The institute has the status of a professional college run and managed by the university. Sri Buddhadeb Bhattacharyya, Chief Minister, Government of West Bengal, inaugurated the UIT building on 4 September 2001. With the approval of Government of West Bengal and All India Council for Technical Education (AICTE), three graduate engineering courses, viz., Computer Science & Engineering, Electronics & Communication Engineering and Information Technology were introduced from the 2000 session. From 2003 Applied Electronics and Instrumentation Engineering started. Electrical Engineering and Civil Engineering were introduced in 2008.

Campus 
The institute is located about 100 km northwest of Kolkata, on the southern side of Grand Trunk Road. The nearest airport is at Kolkata about one and a half hours' drive through NH2. Burdwan is well connected through rail and road with the rest of India.

University Institute of Technology, The University of Burdwan has a lush green campus and is a  part of University of Burdwan's campus. The Campus spans over 400 acres. The hostels are:
Banabas Boys' hostel (for first-year UG students)
S.N. Bose Boys' hostel
J.C. Bose Boys' hostel
Madame Curie Girls' hostel

Academics

Academic programmes 
University Institute of Technology, The University of Burdwan (UIT-BU) offers graduate degree courses (Bachelor of Engineering-B.Eng.) for six engineering branches:
  Electronics and Instrumentation Engineering
  Computer Science Engineering
  Electronics and  Communication Engineering
  Information Technology
  Civil Engineering
  Electrical Engineering.

It offers postgraduate courses (Master of Engineering - M. Eng.)in two branches of engineering:
 Electronics and Instrumentation Engineering
 Computer Science Engineering

Admission
UIT is approved by the Government of West Bengal and the All India Council for Technical Education.

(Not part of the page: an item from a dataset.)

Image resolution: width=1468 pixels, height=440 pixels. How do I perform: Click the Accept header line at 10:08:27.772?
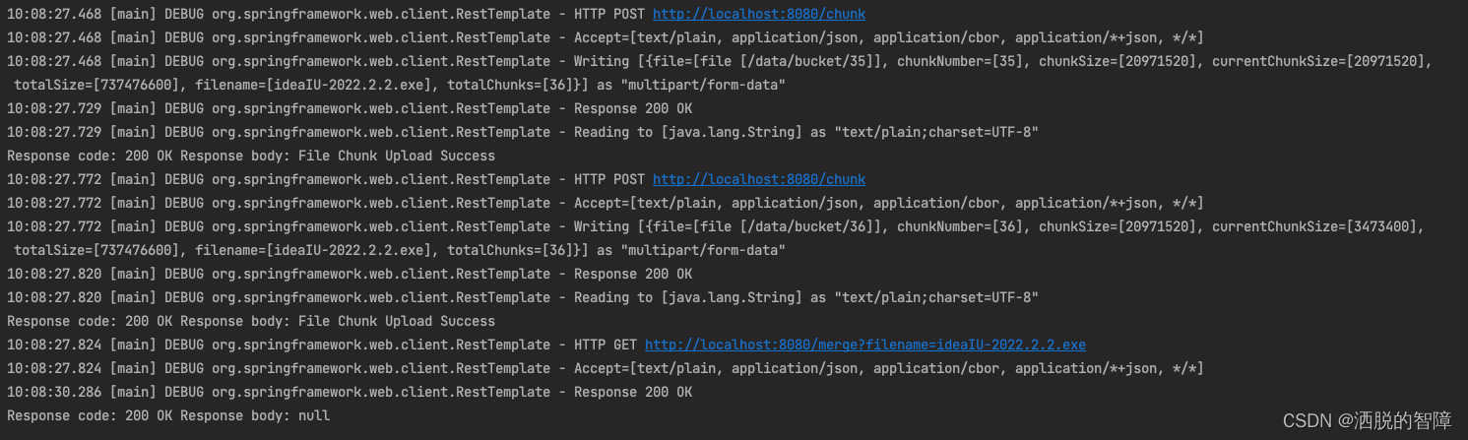tap(605, 203)
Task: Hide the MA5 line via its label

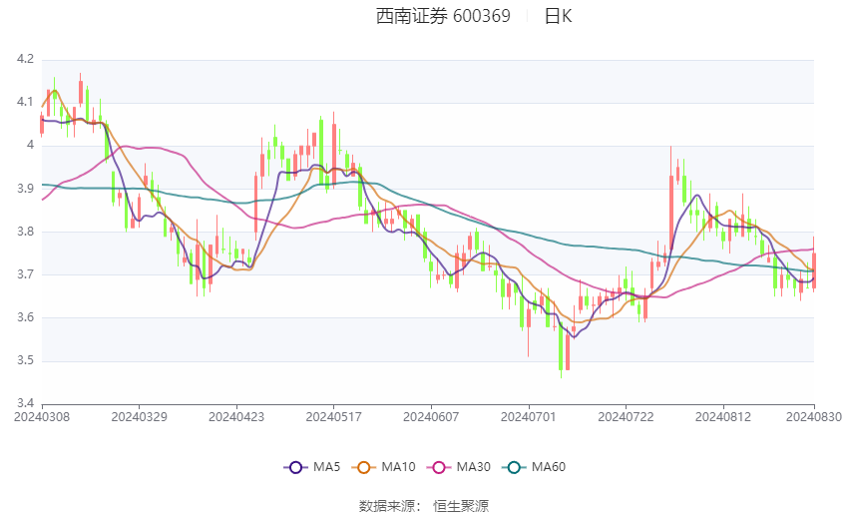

Annual intake is 360 students through WBJEE for B.Eng. and GATE score is considered for admission into its M.Eng. course.

Centre of Excellence
Institute-industry partnership cell (IIPC):
The university has opened an IIPC with financial assistance from AICTE. A university MBA Professor looks after the activity of the cell. It is looked after by a committee composed of Placement Officer, Faculty Members and representatives of the Final Year students.

Institute of Electronics and Telecommunication Engineers (IETE):
The Professional Activity Center of the IETE, a body of the Government of India for Information Technology, Computer Science & Engineering and Electronics and Communication Engineering was opened in 2002. It was upgraded to the standard of Subcenter in 2004. The purpose of this center is to inject professionalism into the outlook of the students through seminars, invited lectures and workshops.

Library
Central library
The Central library has 50,000 volumes of books with 5000 titles. 50 international journals, 20 national journals, and 10 magazines are subscribed.

UIT library
The institute library has 30,000 volumes of textbooks with 4,000 titles. The library is computerised. The library receives 20 national and 30 international journals. The library has a reading room. The library subscribes to on-line, digital libraries of academic societies like IEEE, IEE, and ACM.

Student life

Cultural and technical fests
UIT-BU conducts its cultural fest "WALTZ"  and its technical fest "UTKRISHT" every year.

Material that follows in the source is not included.